Wirecard: The rise and the fall
- In 2018, Wirecard boomed as a rare German success story in the booming fintech sector after appearing in the DAX index.
- The company was valued at more than 24 billion euros ($25 billion), at the time which was even more than Deutsche Bank at the time.
- In 2019, the Financial Times released several articles alleging accounting irregularities in Wirecard's Asian units hence Wirecard's share price suffered.
- In 2020, the company admitted to auditor Ernst and Young in June that the 1.9 billion euros in cash meant to be held in two Philippine accounts likely didn't exist.
- Wirecard saw a dip in its share price by 99 percent and it became the first DAX company to go bust later only to be booted off the index.
The False Data
- Wirecard inflated its earnings through unreal transactions which involved many subsidiaries and partner companies.

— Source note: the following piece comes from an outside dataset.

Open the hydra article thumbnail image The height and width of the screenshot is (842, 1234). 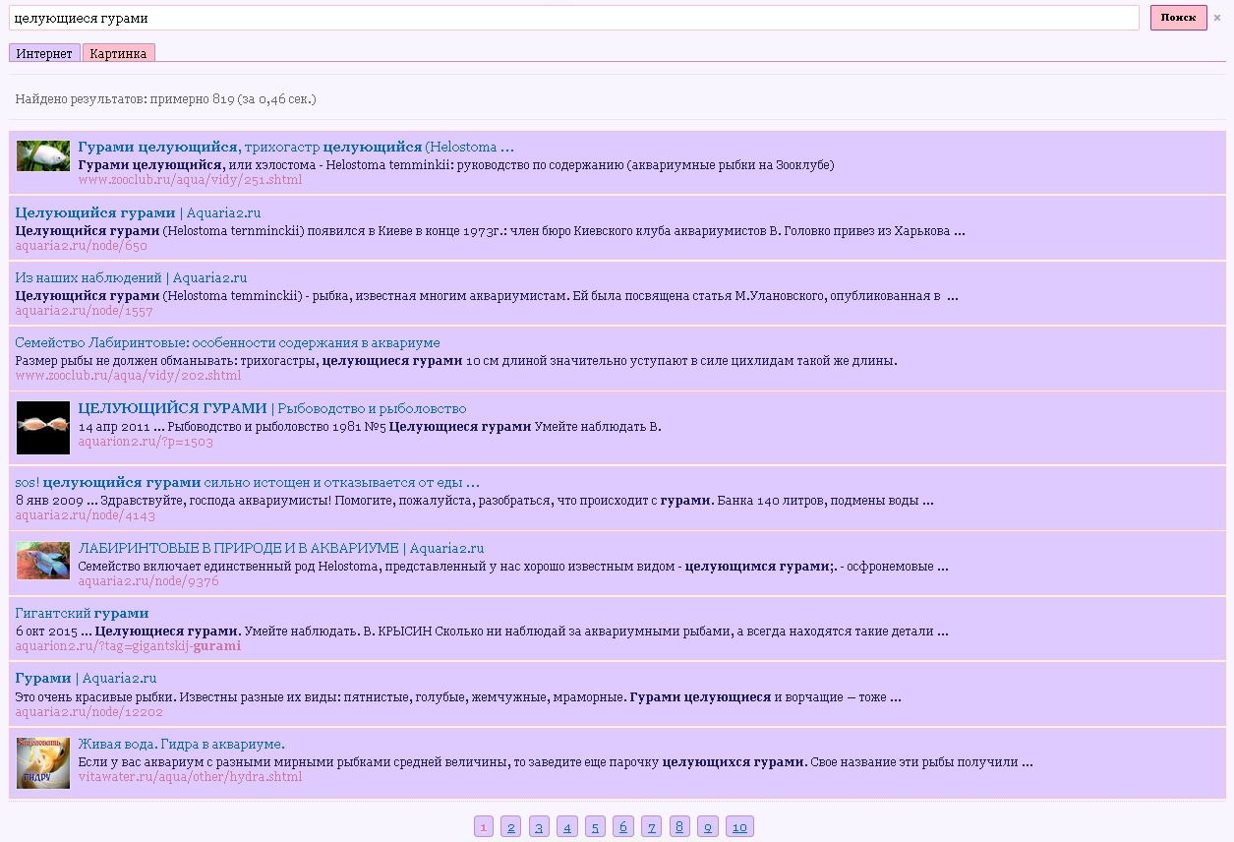tap(43, 762)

- They presented false financial results for 2015-2018 and included revenues from so-called third-party acquirers (TPAs) in Dubai, the Philippines, and Singapore which "did not actually exist". The address for these firms led to a family home in the Philippines and a Manila bus company.
FT journalist Dan McCrum said that's when he knew Wirecard was faking it. "None of it's real. It's just an incredible bluff," he said in a Netflix documentary.
The Aftermath of the Scandal
- The complaints were dropped after Wirecard collapsed."Many didn't want to believe that fraudsters were at work at Wirecard," Volker Bruehl, a professor at the Center for Financial Studies in Frankfurt, told AFP.
- EY is now facing legal action from Wirecard shareholders since he signed off on the firm's accounts for a decade.
- The former CEO Jan Marsalek is still missing.
- As per Braun the Austrian Marsalek is behind the entire scandal and he is just a mere victim.
- The Wirecard saga has now turned into articles, books, documentaries, and a film. It stars the popular German actor Christoph Maria Herbst as Braun.
- While in the Netflix documentary "Skandal! Bringing Down Wirecard", journalist McCrum talked about his perspective of the story and the leaked documents.